Freunde sagen in letzter Minute Verabredungen ab, Bürostühle bleiben leer: Die Grippewelle ist in vollem Gange. Doch ist es dieses Jahr besonders schlimm? Wir trafen Infektions-Expertin Sarah Tschudin Sutter zum Interview. Sie leitet die Spitalhygiene am Universitätsspital in Basel und ist Professorin für Infektionsepidemiologie.
Wie ist der Stand aktuell bezüglich saisonalen Infektionskrankheiten?

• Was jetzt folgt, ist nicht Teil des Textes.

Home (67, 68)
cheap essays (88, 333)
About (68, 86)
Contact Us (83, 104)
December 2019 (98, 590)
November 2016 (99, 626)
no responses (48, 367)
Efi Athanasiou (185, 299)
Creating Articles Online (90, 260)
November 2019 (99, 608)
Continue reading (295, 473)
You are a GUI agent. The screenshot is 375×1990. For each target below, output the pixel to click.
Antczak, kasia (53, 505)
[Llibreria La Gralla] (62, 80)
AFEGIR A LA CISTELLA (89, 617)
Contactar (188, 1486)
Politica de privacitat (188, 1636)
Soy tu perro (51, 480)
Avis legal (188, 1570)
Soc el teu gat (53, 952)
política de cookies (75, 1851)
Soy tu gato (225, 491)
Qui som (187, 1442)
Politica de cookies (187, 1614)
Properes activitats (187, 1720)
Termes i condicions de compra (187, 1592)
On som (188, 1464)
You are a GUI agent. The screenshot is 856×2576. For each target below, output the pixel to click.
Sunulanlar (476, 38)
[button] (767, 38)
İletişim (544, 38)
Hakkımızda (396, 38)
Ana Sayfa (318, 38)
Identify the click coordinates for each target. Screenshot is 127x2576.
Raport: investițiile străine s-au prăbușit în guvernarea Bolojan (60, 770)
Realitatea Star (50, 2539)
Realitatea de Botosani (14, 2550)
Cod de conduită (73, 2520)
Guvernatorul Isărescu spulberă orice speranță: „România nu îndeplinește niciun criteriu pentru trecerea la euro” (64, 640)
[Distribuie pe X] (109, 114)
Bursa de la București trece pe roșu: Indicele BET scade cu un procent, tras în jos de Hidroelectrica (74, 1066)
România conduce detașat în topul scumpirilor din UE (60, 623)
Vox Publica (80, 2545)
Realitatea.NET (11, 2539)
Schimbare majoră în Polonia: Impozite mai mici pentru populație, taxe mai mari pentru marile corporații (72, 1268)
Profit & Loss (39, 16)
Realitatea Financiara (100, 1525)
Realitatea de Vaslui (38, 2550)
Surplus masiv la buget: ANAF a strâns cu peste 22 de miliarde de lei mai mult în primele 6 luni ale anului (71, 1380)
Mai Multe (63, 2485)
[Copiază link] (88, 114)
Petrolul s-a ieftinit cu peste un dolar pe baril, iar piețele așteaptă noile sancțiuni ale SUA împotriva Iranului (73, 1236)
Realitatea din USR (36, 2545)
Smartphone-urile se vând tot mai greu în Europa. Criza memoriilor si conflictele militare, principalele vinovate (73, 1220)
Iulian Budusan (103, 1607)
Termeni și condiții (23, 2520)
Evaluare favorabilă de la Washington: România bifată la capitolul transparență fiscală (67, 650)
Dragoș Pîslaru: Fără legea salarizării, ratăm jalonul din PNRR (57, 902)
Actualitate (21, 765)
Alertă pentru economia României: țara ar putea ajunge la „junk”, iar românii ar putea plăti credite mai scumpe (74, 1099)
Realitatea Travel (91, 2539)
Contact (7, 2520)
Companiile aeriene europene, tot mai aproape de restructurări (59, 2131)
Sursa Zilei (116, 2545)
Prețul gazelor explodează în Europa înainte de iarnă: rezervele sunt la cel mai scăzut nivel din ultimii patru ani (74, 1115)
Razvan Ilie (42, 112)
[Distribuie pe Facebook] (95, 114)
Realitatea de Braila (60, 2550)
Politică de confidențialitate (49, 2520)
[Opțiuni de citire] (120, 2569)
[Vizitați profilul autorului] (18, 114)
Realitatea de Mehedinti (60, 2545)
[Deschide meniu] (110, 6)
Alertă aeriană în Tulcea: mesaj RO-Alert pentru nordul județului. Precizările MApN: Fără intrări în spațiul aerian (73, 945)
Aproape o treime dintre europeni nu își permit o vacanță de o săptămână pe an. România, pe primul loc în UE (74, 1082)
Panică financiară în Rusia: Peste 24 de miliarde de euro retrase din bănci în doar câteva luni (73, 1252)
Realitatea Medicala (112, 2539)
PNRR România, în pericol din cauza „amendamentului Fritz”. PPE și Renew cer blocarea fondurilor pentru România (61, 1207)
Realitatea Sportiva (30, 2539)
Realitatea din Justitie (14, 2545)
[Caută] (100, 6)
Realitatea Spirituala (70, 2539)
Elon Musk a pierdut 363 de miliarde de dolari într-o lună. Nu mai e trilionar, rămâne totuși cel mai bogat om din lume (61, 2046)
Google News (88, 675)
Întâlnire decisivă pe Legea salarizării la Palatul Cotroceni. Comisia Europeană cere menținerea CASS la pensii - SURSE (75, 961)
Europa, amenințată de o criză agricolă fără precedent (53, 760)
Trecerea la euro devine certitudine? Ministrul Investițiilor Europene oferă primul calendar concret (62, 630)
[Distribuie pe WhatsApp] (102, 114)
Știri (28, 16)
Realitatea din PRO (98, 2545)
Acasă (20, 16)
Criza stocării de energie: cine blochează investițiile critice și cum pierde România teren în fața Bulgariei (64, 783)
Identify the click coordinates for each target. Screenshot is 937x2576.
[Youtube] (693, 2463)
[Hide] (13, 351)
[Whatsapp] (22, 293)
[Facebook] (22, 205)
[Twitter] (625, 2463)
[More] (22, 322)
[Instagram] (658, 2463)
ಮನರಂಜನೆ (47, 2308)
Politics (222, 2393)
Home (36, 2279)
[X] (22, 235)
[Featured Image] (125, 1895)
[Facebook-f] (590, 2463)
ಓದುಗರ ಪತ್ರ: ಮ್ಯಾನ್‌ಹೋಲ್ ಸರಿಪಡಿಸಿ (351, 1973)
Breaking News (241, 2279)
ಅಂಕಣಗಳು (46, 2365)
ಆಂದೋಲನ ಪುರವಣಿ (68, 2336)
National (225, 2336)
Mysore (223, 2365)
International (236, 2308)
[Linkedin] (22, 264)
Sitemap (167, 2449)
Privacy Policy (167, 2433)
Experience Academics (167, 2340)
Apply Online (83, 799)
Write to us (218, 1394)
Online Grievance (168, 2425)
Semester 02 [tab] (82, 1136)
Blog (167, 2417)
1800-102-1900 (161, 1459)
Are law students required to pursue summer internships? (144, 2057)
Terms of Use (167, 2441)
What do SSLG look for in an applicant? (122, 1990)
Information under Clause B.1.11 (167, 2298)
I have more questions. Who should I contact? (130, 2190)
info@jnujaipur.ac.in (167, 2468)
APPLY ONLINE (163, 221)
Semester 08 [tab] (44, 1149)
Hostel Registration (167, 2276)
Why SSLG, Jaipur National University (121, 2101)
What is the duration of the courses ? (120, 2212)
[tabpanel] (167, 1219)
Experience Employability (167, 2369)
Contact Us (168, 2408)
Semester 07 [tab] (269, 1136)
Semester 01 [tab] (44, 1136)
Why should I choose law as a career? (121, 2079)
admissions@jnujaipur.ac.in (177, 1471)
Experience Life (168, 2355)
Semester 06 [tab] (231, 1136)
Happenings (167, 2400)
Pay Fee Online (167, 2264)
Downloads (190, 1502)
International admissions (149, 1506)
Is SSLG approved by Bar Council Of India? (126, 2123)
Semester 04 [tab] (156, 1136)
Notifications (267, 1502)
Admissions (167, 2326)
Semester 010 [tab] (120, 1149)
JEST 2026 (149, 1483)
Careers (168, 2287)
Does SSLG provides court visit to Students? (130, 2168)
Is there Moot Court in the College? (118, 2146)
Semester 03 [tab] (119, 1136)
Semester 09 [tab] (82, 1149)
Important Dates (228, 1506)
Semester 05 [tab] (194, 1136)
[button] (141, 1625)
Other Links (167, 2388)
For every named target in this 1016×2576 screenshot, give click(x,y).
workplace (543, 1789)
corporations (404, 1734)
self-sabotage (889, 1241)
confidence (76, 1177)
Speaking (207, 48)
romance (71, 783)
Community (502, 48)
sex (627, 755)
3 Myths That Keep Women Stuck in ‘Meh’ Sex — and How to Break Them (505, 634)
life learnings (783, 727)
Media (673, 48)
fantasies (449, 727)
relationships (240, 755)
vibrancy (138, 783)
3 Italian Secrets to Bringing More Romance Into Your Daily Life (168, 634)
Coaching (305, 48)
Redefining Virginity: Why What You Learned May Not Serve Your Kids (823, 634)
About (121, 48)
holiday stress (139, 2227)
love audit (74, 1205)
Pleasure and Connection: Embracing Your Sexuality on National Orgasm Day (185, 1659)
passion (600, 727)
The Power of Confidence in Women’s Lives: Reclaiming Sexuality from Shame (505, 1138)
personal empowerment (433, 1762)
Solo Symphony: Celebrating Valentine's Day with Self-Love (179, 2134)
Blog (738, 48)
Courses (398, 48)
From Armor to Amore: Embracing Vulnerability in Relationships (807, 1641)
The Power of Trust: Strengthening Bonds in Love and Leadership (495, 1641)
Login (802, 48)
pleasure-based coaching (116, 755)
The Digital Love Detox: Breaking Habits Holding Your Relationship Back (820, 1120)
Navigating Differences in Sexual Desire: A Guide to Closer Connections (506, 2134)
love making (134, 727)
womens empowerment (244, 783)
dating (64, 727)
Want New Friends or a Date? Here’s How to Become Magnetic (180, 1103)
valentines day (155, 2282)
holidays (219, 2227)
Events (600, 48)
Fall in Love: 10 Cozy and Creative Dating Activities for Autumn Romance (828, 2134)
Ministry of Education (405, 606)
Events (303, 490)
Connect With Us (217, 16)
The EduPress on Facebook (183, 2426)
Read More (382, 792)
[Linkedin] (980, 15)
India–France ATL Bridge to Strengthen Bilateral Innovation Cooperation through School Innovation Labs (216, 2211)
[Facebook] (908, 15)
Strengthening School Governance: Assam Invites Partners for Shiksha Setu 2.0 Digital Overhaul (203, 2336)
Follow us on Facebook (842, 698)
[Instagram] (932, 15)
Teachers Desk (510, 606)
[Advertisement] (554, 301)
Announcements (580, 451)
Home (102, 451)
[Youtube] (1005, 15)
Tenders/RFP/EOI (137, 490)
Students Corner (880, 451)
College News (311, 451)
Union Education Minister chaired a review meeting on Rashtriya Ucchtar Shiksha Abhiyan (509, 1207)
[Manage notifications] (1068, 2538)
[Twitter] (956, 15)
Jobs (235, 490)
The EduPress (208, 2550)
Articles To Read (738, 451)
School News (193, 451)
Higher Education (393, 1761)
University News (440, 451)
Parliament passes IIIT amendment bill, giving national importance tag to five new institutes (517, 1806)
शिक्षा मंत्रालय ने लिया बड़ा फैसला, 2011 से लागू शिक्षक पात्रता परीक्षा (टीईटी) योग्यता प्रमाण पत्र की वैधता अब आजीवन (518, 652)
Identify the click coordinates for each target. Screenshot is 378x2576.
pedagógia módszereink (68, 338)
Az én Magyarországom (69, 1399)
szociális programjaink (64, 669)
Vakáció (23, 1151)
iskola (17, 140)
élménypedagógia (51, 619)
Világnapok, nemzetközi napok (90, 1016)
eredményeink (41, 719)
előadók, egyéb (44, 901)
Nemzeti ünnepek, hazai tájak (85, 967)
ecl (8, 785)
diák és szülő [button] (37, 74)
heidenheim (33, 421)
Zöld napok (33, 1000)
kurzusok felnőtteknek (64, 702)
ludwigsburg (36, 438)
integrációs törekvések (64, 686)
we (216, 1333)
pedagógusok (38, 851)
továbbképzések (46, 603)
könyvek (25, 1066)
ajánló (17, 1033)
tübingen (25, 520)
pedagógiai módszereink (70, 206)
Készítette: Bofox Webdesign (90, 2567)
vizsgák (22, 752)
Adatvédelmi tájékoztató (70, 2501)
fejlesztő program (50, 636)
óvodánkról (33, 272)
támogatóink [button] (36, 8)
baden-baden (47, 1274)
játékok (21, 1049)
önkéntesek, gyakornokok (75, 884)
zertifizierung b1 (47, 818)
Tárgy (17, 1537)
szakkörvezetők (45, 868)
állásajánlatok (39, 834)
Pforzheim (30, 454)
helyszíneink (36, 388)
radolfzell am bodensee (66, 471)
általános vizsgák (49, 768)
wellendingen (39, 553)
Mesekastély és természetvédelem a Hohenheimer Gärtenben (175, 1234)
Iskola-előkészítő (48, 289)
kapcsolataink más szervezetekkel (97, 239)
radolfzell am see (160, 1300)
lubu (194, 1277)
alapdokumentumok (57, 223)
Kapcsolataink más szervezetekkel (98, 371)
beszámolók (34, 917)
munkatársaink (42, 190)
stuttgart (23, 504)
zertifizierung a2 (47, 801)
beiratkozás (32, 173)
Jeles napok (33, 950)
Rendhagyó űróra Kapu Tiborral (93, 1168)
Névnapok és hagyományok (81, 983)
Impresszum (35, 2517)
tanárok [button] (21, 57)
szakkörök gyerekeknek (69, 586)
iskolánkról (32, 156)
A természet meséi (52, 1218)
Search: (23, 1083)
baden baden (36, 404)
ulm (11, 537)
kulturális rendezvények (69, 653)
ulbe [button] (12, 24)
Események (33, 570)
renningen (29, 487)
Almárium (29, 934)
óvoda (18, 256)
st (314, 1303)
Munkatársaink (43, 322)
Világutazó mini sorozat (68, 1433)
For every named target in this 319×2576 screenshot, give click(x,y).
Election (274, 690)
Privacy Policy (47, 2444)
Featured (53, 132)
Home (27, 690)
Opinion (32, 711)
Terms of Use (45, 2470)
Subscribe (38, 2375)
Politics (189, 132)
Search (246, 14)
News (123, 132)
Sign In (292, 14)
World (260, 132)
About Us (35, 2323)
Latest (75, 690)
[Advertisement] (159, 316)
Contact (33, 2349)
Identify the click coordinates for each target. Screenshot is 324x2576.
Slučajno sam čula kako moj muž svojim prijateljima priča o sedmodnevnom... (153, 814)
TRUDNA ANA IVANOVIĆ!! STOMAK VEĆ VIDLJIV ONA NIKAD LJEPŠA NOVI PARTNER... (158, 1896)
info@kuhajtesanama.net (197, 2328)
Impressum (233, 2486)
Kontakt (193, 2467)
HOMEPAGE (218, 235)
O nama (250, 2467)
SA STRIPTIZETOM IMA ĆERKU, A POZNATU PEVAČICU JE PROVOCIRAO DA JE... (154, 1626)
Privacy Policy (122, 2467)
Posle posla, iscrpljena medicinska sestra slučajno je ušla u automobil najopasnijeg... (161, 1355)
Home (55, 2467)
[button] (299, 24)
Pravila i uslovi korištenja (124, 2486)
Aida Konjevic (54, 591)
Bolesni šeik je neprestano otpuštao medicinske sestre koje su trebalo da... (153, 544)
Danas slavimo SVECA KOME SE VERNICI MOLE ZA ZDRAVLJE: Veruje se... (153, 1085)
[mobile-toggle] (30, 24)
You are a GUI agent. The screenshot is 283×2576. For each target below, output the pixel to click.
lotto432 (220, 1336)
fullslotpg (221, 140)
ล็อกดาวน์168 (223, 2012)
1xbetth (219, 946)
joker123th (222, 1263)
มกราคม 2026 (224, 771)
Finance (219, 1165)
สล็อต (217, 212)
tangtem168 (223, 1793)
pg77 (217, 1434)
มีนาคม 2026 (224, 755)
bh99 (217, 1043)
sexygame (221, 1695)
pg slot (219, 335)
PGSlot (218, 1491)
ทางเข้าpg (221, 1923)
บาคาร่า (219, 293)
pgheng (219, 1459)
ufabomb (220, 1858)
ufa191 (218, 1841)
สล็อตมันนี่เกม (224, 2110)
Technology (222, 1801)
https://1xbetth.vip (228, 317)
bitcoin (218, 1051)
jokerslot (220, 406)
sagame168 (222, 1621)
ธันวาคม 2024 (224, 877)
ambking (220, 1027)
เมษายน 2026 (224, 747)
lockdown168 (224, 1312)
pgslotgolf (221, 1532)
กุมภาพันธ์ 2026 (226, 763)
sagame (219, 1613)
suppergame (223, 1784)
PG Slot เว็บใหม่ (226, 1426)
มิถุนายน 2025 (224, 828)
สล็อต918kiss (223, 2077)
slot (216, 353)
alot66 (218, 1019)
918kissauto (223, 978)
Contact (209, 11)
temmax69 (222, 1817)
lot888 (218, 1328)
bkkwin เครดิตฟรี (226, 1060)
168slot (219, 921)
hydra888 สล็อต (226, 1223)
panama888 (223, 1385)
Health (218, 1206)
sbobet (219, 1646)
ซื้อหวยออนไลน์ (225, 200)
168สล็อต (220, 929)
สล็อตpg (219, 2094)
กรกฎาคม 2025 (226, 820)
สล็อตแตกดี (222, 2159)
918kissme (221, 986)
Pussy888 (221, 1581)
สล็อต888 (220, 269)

Wir sind sehr belastet im Spital. Wir haben aktuell drei verschiedene Viren, die zirkulieren. Coronaviren sind weiterhin im Umlauf, die Grippefälle sind stark angestiegen und vor den Festtagen hatten wir auch einen deutlichen Anstieg von RSV-Infektionen.
Ist dieses Jahr anders als andere?
Wir hatten natürlich in den letzten zwei Jahren wenig oder gar keine anderen Viren, welche die Atmung betreffen. Es gab wenig Grippefälle und wenig RSV-Fälle. Mit den Lockerungen bzw. dem Einstellen aller Massnahmen zum Schutz vor der Übertragung des Coronavirus sind jetzt die anderen Viren zurückgekommen. Entsprechend haben wir viele Influenza-Fälle und eben auch eine starke RSV-Welle gesehen.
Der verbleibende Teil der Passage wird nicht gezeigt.